--- THE PROBLEM ---
For this exercise, an exact copy is needed of only the lines from the one containing "Viewport: 759px width, 466px height." through the end of the data, with pictures left out.

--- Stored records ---
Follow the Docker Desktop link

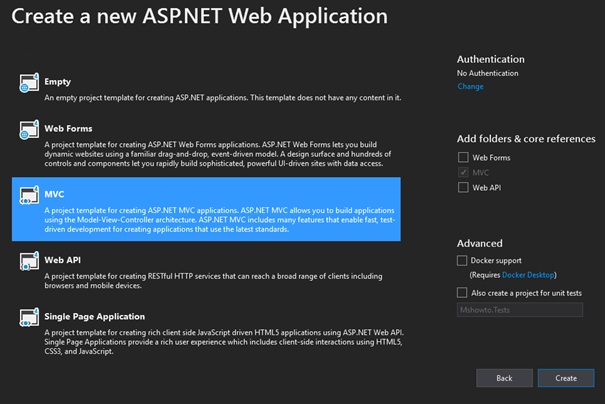(x=526, y=272)
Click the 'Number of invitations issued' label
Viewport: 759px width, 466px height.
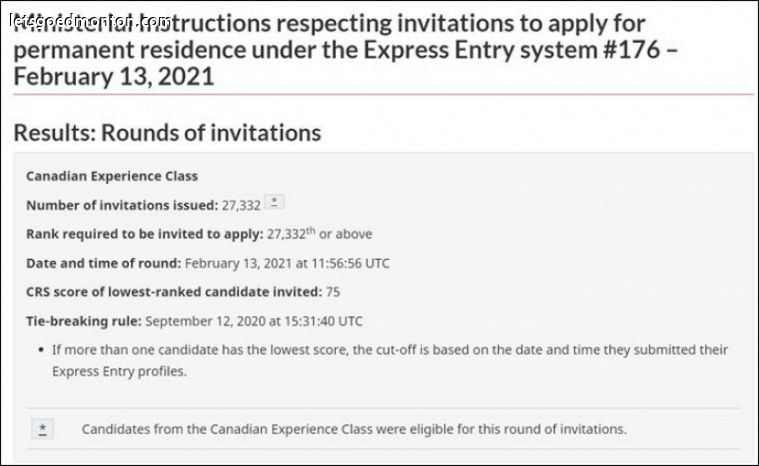coord(122,205)
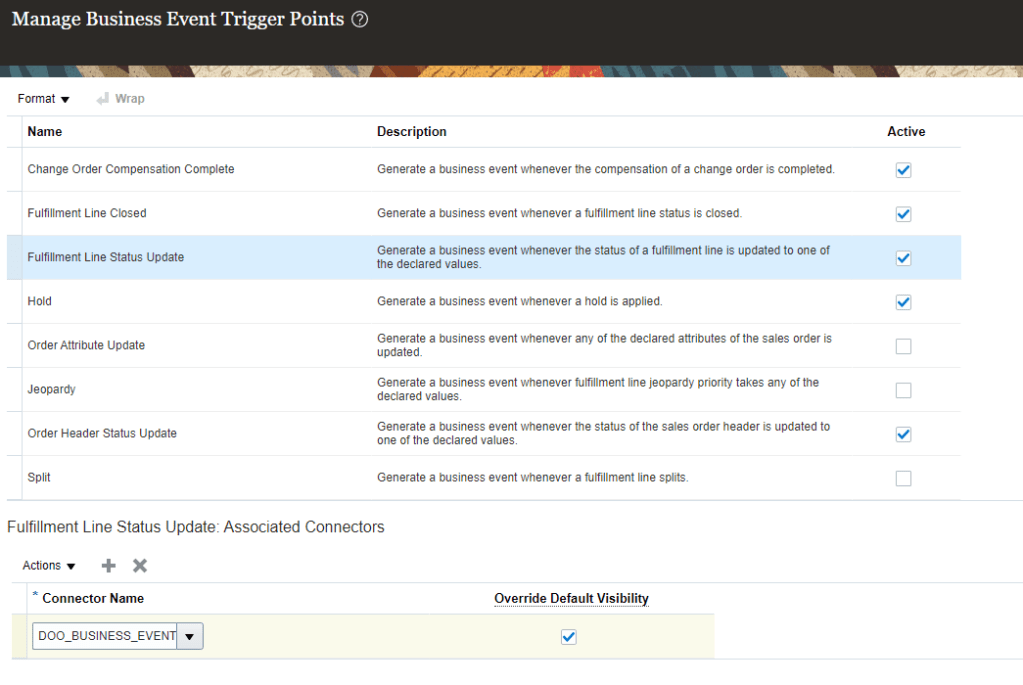Enable Active checkbox for Order Attribute Update
This screenshot has width=1023, height=685.
tap(904, 346)
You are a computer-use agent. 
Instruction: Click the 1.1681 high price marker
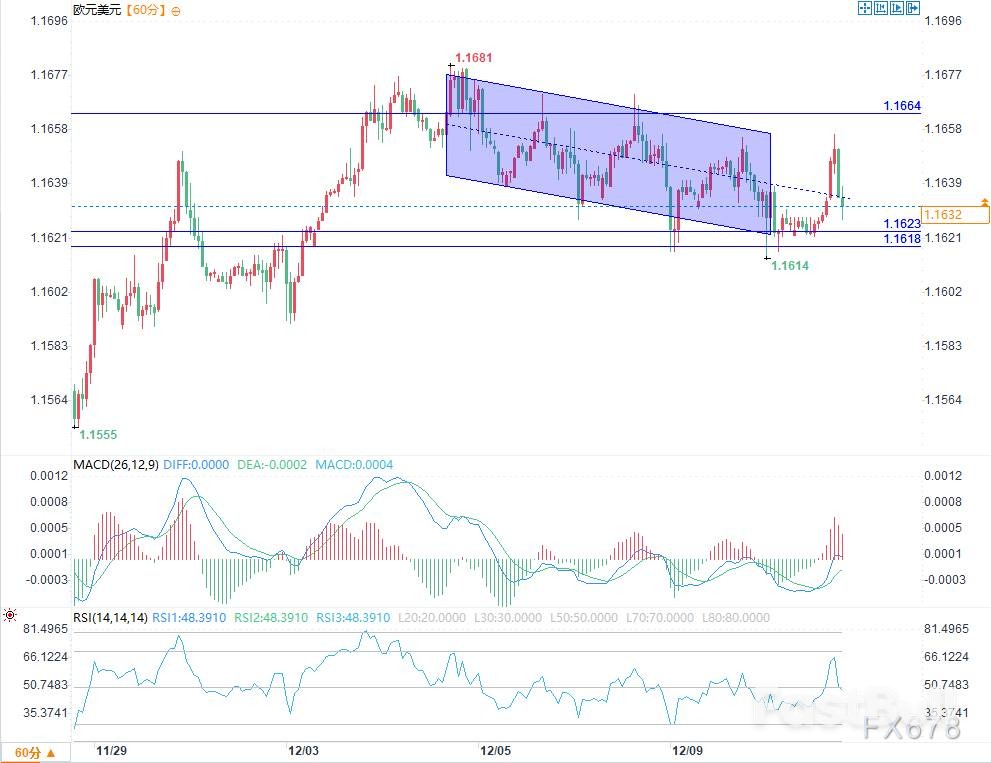[x=473, y=58]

--- COMPLETED TASK ---
Viewport: 759px width, 466px height.
coord(122,205)
Enable Active checkbox for Order Attribute Update
This screenshot has width=1023, height=685.
tap(904, 346)
You are a computer-use agent. 
Instruction: Click the 1.1681 high price marker
[x=473, y=58]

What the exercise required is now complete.